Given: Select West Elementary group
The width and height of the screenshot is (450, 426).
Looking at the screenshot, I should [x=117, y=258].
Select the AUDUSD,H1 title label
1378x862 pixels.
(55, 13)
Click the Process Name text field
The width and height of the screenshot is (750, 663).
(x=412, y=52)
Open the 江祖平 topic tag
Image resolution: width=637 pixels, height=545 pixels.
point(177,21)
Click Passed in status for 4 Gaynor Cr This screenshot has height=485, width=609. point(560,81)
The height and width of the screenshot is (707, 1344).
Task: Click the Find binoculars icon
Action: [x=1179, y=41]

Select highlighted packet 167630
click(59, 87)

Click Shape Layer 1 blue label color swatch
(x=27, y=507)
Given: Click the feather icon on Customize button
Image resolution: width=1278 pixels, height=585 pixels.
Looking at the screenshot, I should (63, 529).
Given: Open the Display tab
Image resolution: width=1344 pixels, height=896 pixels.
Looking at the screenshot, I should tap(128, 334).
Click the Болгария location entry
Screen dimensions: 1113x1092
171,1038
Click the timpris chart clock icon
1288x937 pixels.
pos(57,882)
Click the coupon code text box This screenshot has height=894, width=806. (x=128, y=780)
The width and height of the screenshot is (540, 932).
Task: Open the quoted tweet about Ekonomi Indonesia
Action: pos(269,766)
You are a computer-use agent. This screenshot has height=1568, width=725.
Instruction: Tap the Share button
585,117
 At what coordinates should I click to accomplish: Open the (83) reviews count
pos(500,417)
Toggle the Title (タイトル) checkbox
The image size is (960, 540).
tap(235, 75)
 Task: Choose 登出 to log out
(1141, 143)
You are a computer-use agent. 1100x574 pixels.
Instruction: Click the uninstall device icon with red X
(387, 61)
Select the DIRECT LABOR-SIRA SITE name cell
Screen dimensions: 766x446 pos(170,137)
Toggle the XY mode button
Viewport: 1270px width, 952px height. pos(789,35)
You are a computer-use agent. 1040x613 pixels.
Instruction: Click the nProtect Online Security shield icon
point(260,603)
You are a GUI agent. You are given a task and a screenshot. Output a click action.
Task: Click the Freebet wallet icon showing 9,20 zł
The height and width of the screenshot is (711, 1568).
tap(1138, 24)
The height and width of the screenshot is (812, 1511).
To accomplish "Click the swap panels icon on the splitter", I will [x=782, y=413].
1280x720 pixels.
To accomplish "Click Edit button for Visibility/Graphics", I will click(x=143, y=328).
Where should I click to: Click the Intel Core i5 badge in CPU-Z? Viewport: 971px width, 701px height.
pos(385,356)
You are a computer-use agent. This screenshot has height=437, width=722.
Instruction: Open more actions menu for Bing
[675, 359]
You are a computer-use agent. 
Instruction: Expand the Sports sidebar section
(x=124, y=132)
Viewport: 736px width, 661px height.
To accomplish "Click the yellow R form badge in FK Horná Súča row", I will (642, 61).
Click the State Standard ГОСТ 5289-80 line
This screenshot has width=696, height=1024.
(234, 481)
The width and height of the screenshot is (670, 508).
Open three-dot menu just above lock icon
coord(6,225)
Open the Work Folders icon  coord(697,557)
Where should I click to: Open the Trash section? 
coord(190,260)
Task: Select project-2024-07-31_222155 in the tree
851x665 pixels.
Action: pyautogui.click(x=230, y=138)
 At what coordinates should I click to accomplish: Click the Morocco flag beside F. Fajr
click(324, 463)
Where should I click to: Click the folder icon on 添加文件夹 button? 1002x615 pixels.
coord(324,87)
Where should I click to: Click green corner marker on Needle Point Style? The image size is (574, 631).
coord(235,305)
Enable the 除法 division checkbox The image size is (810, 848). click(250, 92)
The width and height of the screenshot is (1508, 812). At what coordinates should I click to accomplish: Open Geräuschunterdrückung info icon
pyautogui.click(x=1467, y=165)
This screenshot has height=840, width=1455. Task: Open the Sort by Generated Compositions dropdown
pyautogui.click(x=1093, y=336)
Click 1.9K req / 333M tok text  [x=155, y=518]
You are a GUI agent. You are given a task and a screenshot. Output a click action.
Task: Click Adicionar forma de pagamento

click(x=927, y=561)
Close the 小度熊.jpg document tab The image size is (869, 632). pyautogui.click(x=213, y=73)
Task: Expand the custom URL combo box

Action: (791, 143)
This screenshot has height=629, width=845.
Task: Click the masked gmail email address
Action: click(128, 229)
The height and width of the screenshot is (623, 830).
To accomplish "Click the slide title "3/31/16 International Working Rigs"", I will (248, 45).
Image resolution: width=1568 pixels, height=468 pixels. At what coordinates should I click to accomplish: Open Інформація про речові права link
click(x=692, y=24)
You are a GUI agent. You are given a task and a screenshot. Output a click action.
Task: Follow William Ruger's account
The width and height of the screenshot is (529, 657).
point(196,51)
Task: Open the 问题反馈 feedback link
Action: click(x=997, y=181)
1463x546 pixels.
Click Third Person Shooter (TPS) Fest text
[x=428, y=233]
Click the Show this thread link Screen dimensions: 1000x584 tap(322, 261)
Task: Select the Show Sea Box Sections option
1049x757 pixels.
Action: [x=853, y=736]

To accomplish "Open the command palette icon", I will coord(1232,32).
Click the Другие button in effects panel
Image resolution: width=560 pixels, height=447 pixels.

### [TASK DETAILS]
From the material above, retype precisely the lines between the line holding "Given: Click the" and the line holding "Click the Болгария location entry", inclusive, and nothing beyond them.

### [SOLUTION TO THE EXERCISE]
Given: Click the feather icon on Customize button
Image resolution: width=1278 pixels, height=585 pixels.
Looking at the screenshot, I should (63, 529).
Given: Open the Display tab
Image resolution: width=1344 pixels, height=896 pixels.
Looking at the screenshot, I should tap(128, 334).
Click the Болгария location entry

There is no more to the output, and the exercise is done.